Bratislava Before the Holocaust
Until the End of the First World War
The Beginnings of the Bratislava Community
The presence of Jews in Bratislava is first mentioned during in the 13th century, but it seems that a Jewish community in this location predates the documentary evidence. The Jews of Bratislava earned their living primarily from trade and financial dealings; some Jews were also artisans, and there is mention of Jews working as vine-growers and producing wine. In the 14th century the community numbered several hundred people. In 1360 the Jews of the city were expelled, and their property was stolen and destroyed. In 1368 several families were allowed to return and purchase spacious houses in the center of the city, in an area designated as the 'Jewish Square' (Judenhof). However, the authorities continued to persecute the Jews, imposing on them various taxes and other restrictions, including the 'Jewish Book', which regulated financial transactions between Jews and non-Jews. In 1399 the Jewish community obtained permission to build a synagogue, apparently in place of a former synagogue which had been destroyed when they were expelled. During the first half of the 15th century the Jews lived in a kind of ghetto on the 'Jewish Street' and were forced to wear special clothing known as 'Jewish clothing'. Yet despite the adverse circumstances, the community grew and even obtained permission to build a second synagogue.

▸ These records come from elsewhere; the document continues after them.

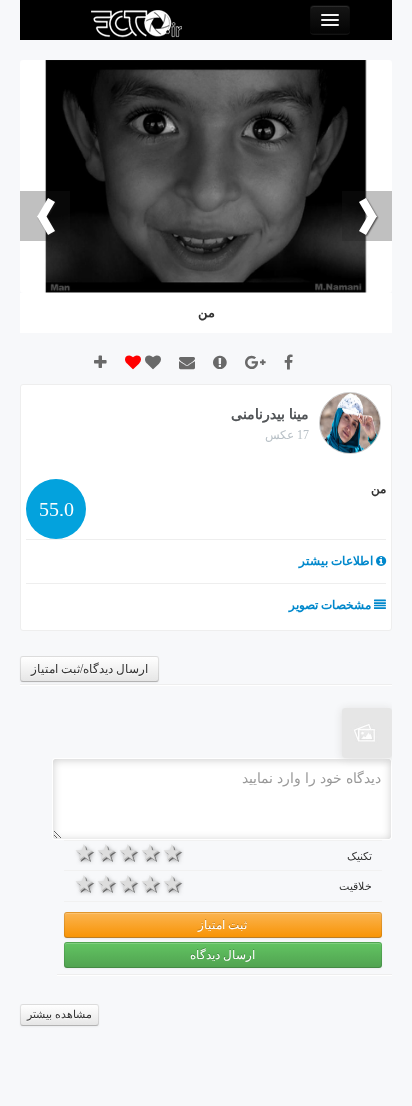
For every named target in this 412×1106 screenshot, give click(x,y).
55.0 (56, 509)
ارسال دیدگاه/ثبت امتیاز (89, 669)
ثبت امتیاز (222, 925)
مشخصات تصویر (331, 605)
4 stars (107, 853)
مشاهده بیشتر (59, 1014)
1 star (173, 853)
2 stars (151, 853)
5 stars (85, 853)
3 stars (129, 853)
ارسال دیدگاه (222, 955)
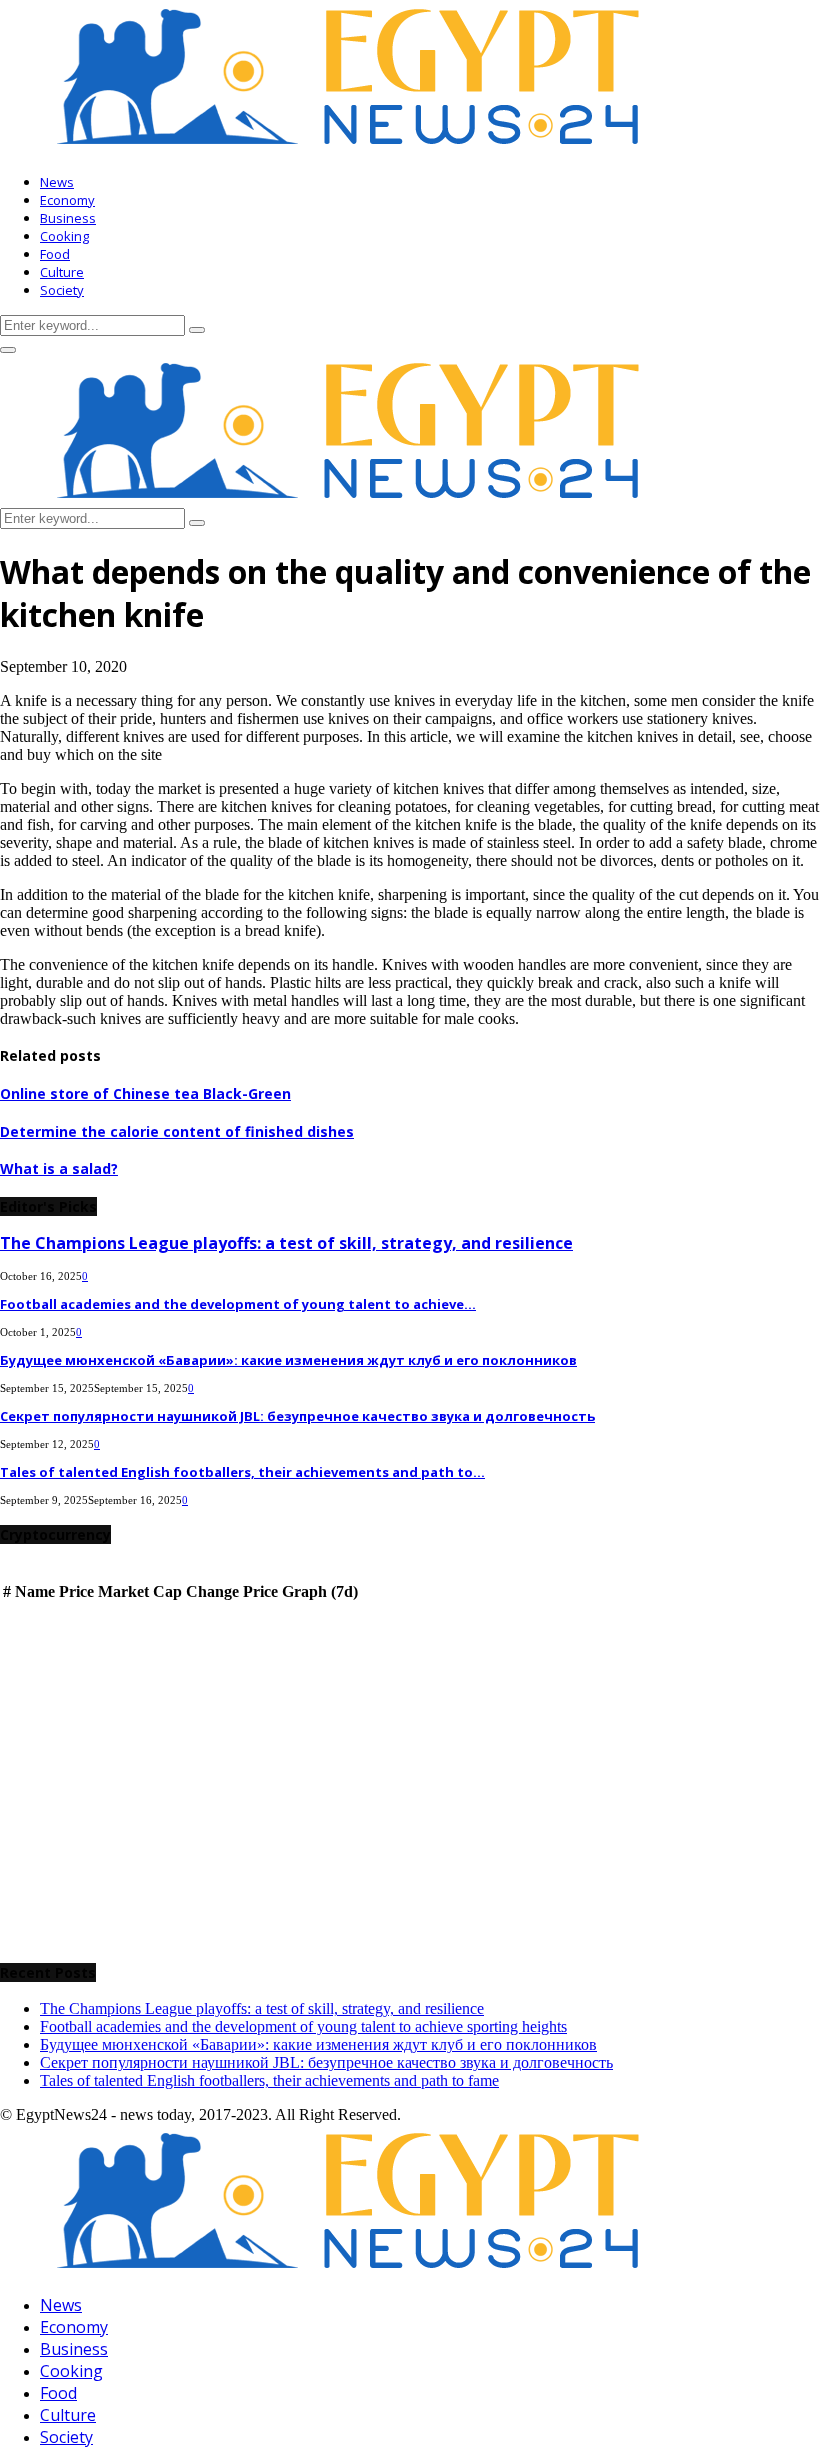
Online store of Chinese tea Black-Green (145, 1093)
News (57, 182)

In 1526 the Jews of Bratislava were again expelled from the city. The synagogue was destroyed and a monastery built in its place. Most of the Jewish expellees fled across the Danube to Austria, but a minority settled on the Schlossberg (literally: the Fortress Hill), at the foot of the fortress outside of the city. In 1572 Emperor Maximilian forbade Jews from living on the Schlossberg and most of them departed.
In 1599 the fortress on the Schlossberg was inherited by the Palffy family, and Jews were allowed to return to two quarters of the fortress area – Schlossberg and Zuckermandel. In 1670, when the Jews of Vienna were expelled, Jewish refugees found sanctuary in the Schlossberg quarter. In 1707 Count Palffy protected some 200 Jewish families, most of whom were refugees. Discriminated against by the local merchants, many Jews had to find sources of income beyond city and state boundaries. Taxes imposed on the local Jews brought the community to the brink of bankruptcy, and local merchants continued harassing the Jews.

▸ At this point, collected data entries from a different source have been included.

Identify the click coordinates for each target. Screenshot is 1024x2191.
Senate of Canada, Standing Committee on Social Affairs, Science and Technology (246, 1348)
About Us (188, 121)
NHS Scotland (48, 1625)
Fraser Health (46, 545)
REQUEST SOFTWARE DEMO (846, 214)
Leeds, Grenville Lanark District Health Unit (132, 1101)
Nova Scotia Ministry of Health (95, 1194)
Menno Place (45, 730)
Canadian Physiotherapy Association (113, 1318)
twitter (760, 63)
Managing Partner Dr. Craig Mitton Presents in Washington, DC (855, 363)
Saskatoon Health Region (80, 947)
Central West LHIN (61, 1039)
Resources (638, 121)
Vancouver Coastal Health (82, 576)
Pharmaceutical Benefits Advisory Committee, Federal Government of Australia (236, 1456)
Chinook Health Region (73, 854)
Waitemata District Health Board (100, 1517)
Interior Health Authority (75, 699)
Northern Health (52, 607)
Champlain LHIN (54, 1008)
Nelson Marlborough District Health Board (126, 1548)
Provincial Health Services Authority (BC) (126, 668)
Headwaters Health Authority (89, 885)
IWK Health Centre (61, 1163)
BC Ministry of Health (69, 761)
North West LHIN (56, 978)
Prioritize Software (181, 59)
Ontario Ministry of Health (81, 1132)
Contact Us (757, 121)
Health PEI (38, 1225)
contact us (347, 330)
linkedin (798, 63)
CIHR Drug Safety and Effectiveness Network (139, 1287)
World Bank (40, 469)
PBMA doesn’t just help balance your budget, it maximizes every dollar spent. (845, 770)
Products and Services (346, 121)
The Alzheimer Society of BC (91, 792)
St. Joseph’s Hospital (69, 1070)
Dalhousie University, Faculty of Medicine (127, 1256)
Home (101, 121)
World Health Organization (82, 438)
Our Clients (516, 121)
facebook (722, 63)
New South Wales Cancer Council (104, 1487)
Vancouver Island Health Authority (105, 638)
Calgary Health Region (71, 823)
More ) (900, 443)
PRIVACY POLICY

At the end of the 18th century the restrictions on Jewish residency in Bratislava were gradually lifted. Hundreds of Jews took shelter behind its walls, and by the beginning of the 19th century there were more than 2,000 Jews living in the city. Centers for Jewish learning were established, attracting famous rabbis. Between 1806 and 1839 Rabbi Moses Sofer (Schreiber) - also known as the Chatam Sofer - was Bratislava’s chief rabbi. In the pogroms which took place in the shadows of the 1848-1849 revolution, the Jews of Bratislava were attacked and their property was looted and destroyed.
In 1864 an ornate synagogue with hundreds of seats was built on Zámocká Street. A group of liberal intellectuals founded a primary school in the spirit of the enlightenment and were met with opposition from the community’s rabbi, Rabbi Abraham Sofer, the son of the Chatam Sofer. Following the General Jewish Congress of Budapest (1868/1869), which was attended also by delegates of the Jewish community in Bratislava, a split developed within the Jewish community of Bratislava. Most of the Jews – between 900 and 1000 families – belonged to the Orthodox community, while some 60 families belonged to the Neolog community. Both communities existed side by side until the onset of the Holocaust. In 1897 Ahavat Zion was formed - the first Zionist group active in the city.
From the beginning of the 20th century the social and financial situation of the Jews of Bratislava began to improve. Many of them attended university and acquired training in the liberal professions, and some Jews attained leading positions in the civil administration. In the 1900 elections, 24 Jews were elected to the city council. Jews made their mark in the commercial life of the city and the greater metropolitan region. In 1910 there were 8,027 Jews living in the city. During the First World War hundreds of Jews from Bratislava were drafted into the Austro-Hungarian Army; some 50 of them fell in battle.